Even before the pandemic, disparity in small business lending was widespread. Businesses with established relationships with large financial institutions are more likely to be white-owned and in high-income areas. The PPP fails to provide effective guidance and guardrails to disable this bias.
To address concerns, the new bill set aside $30 billion (less than 10 percent of the additional PPP funds) for community development financial institutions (CDFIs) and minority depository institutions, which are well positioned to support underserved small businesses and nonprofits. But this set-aside also includes banks with assets under $10 billion, despite the fact that 97 percent of all banks fall below this threshold. Community-based financial institutions will have to compete with thousands of banks to receive loans.

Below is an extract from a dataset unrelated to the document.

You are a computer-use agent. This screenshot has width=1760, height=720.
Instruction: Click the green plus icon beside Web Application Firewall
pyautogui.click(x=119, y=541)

We may never know the extent of the PPP’s equity issues. The SBA elected not to collect (PDF) the demographic metrics they do on other guaranteed loans. The Borrower Information Form (PDF) for all SBA 7(a) programs collects information on the owners’ veteran status, gender, race, and ethnicity. Neither the PPP’s Lender Application Form (PDF) nor the Borrower Application Form (PDF) request this information, and neither the SBA nor the Treasury has signaled whether the new iteration of the program will fix this.
The PPP is a critical policy tool for an unprecedented economic collapse. The addition of funds is certainly needed, as is their quick distribution. But speed does not have to be at odds with efficiency. Absent a process that vets need, targets assistance to the hardest-hit firms and nonprofits, adds guidelines to counter bias and self-interest in lending institutions, and collects data about recipients to allow us to assess who gets funded and who doesn’t, the program will fail to adequately use the enormous funds devoted to it and may even worsen inequality in the long run.